Total knee arthroplasty (TKA) success depends on accurate bony cuts and soft tissue balancing. However an anthropometrically well matched prosthesis is a challenge for surgeons. A wide variety of implants are available in market, so this study was undertaken to evaluate the compatibility of western implants in Indian population.
Materials & methods:
Prospective study included 304 knees of 192 Indian patients (44 male and 148 female patients) who underwent TKA. Patients with congenital anomaly of tibia, previous fractures around proximal tibia, history of knee surgery with implants in situ, severe bone loss or deformity >25 degrees and revision TKR patients were excluded from our study. Anthropometric measurements were performed according to Akagi’s method. Out of 192 patients, 153 patients were implanted with Press Fit Condylar PFC Sigma and Attune was used in 39 patients in this study. Also, tibial implant sizes of NexGen, Persona, Genesis II were used for comparison with proximal tibial cut surface measurements.

Results

The average ML dimension was 71.3 ± 6.1 mm (range, 62-95 mm),78.0 ± 6.7 mm (range, 62-95 mm), and 69.5 ± 4.4 mm (range,62-82 mm) for the total, male, and female patients, respectively. The average AP dimensions were 47.3 ± 4.9 mm (range, 39-80 mm), 51.3 ± 3.0 mm (range, 46- 58 mm), and 46.2 ± 4.7 mm (range, 39-56 mm) for the total, male, and female patients, respectively. The mAP dimensions were significantly longer than lAP dimensions by 5.2 ± 1.0 mm on average. A significant positive correlation was found between lAP & mAP and lAP & ML dimensions.
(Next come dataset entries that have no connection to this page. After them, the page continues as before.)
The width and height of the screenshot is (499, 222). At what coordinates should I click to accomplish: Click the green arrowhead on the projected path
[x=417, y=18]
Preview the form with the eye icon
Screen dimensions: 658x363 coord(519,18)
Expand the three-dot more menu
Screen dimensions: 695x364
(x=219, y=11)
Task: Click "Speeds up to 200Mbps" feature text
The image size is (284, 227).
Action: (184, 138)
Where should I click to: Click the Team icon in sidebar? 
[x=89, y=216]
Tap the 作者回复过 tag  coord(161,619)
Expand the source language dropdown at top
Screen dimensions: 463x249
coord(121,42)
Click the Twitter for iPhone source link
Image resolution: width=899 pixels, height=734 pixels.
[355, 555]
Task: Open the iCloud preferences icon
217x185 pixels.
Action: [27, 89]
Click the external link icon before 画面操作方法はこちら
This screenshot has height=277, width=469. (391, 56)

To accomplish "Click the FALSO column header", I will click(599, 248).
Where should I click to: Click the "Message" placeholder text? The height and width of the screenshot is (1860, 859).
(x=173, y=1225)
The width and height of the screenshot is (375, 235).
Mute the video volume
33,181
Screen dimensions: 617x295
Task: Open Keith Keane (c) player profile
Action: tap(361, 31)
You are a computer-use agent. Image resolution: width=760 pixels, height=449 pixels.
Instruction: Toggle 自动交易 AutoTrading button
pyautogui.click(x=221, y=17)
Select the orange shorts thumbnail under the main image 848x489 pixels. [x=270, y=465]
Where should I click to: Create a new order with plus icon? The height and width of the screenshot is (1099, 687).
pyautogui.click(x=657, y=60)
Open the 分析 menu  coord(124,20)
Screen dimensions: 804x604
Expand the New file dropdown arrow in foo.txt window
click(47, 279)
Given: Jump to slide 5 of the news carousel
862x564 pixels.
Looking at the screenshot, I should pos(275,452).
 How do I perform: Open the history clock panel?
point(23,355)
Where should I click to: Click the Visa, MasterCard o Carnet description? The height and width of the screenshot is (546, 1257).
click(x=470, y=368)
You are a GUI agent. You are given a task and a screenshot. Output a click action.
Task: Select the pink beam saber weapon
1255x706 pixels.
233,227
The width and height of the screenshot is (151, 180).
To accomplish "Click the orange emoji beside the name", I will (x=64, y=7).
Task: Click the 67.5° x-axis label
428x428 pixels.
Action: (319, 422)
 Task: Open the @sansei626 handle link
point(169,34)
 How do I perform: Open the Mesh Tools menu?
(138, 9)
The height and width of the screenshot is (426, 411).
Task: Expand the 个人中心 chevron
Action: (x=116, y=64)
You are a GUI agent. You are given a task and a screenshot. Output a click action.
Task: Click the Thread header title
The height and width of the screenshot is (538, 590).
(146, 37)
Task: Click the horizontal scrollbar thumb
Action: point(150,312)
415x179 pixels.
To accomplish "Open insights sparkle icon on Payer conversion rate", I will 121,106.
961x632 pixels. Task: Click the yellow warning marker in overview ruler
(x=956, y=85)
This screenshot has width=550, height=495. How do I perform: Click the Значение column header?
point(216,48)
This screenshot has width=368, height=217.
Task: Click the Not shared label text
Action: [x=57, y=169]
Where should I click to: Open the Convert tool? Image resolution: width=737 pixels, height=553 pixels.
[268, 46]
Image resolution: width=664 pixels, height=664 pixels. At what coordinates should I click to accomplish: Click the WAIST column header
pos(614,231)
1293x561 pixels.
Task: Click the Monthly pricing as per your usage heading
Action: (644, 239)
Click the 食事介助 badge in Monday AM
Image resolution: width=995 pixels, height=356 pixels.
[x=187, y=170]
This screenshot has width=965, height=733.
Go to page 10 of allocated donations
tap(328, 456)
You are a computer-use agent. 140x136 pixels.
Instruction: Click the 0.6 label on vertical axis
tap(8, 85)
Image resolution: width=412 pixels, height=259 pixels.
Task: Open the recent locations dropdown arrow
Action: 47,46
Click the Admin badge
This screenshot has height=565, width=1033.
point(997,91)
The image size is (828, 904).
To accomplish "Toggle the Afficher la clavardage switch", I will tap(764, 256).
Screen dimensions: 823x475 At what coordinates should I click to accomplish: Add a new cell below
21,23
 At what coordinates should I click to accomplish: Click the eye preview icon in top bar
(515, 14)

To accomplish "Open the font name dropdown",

Amongst, ML incompatibilities, it was found that ML dimension was undersized in 14 males and 22 female patients with smaller AP and overhang was observed in 5 male patients and 7 female patients for larger AP dimensions.

Conclusion

In view of the wide dispersions in proximal tibia in anteroposterior and mediolateral dimensions, the implant sizes should ideally accommodate change in aspect ratios along with usual ML and AP dimensions. Also, Western implants are not suitable for Indian population as the aspect ratio (AR) decreases in Indian patients with increase in anteroposterior dimensions.